5 Ways to Deal with Junk Foods Cravings, According to Nutritionist
Cravings for unhealthy food is more common than you think. The trigger could be anything from sight to smell of a certain food. There are ways to deal with it. Here are tips by nutritionist Pooja Bohra to control unhealthy food cravings.
We all are guilty of cheating on our diets due to sudden cravings or overloading us with calories despite having a full meal. Craving for unhealthy food is more frequent than you think. The trigger could be anything - the sight or the smell of a certain food. There are centres in our brain related to memory, pleasure and reward that may additionally have a role to play in food cravings. Hormonal imbalance, stress, pregnancy, nutritional deficiency or mood swings can additionally make us crave for a particular food, mainly an unhealthy one. Here are tips by nutritionist Pooja Bohra to control unhealthy food cravings.
Drink water: Thirst is often confused as hunger or food craving as they can produce similar sensations in the body. Try staying hydrated throughout the day to reduce those cravings.
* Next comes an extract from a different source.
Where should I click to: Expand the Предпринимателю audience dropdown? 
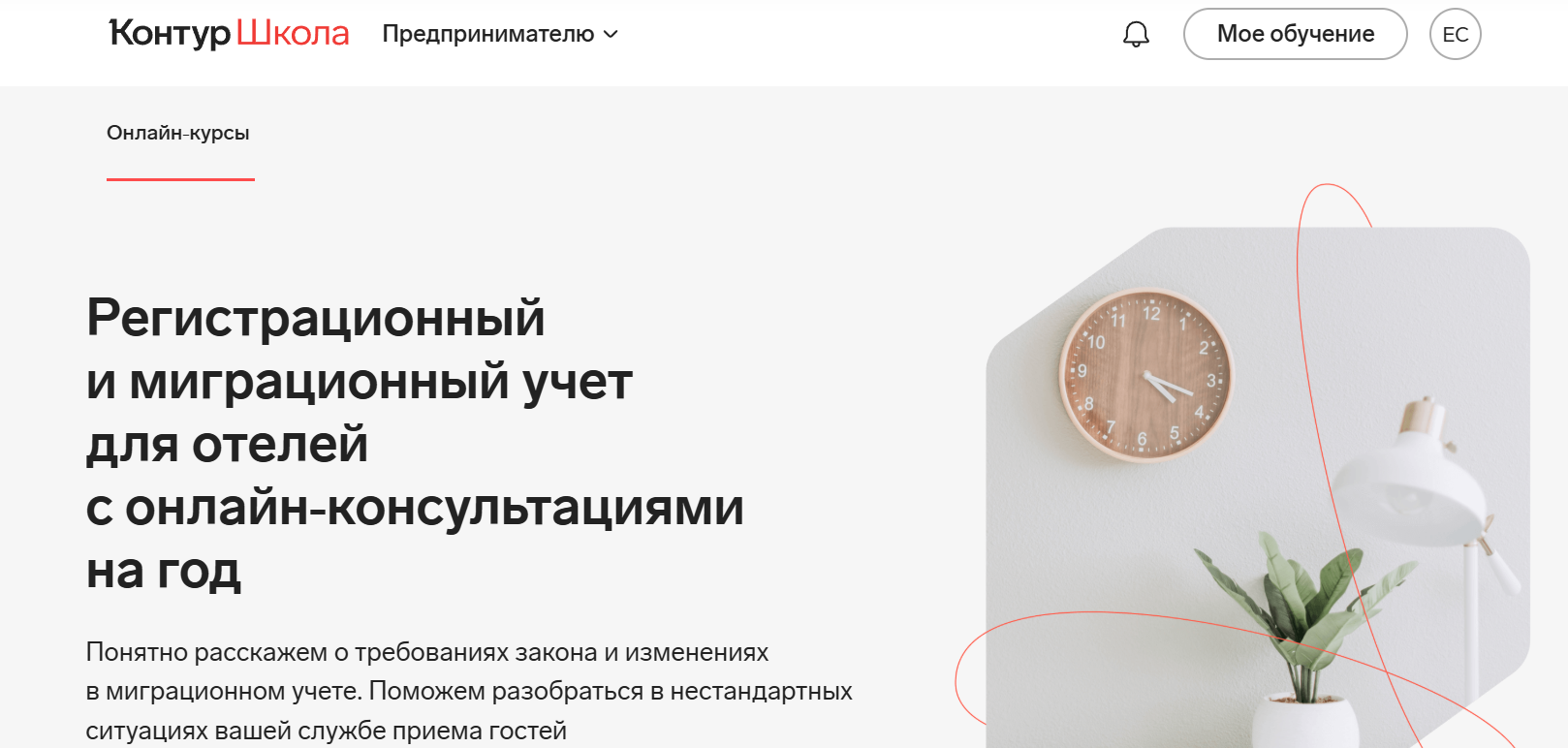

Avoid long gaps between meals: Eat some healthy snacks like a handful of almonds, walnuts or a fruit to achieve the feeling of satiety in between the meals. Eating small ingredients throughout the day can help curb the constant cravings.
Chew your food properly: Studies suggest that the action of chewing can help reduce hunger, make you feel fuller and reduce your cravings. In a recent study, chewing gum decreased hunger and cravings after a ten hour fast as effectively as drinking a calorie-rich beverage.
Don’t skip any meals: If you are someone who is in a habit of skipping meals, you may experience cravings for junk food or sweet treat. When we are hungry for a longer time, we tend to crave for unhealthy food.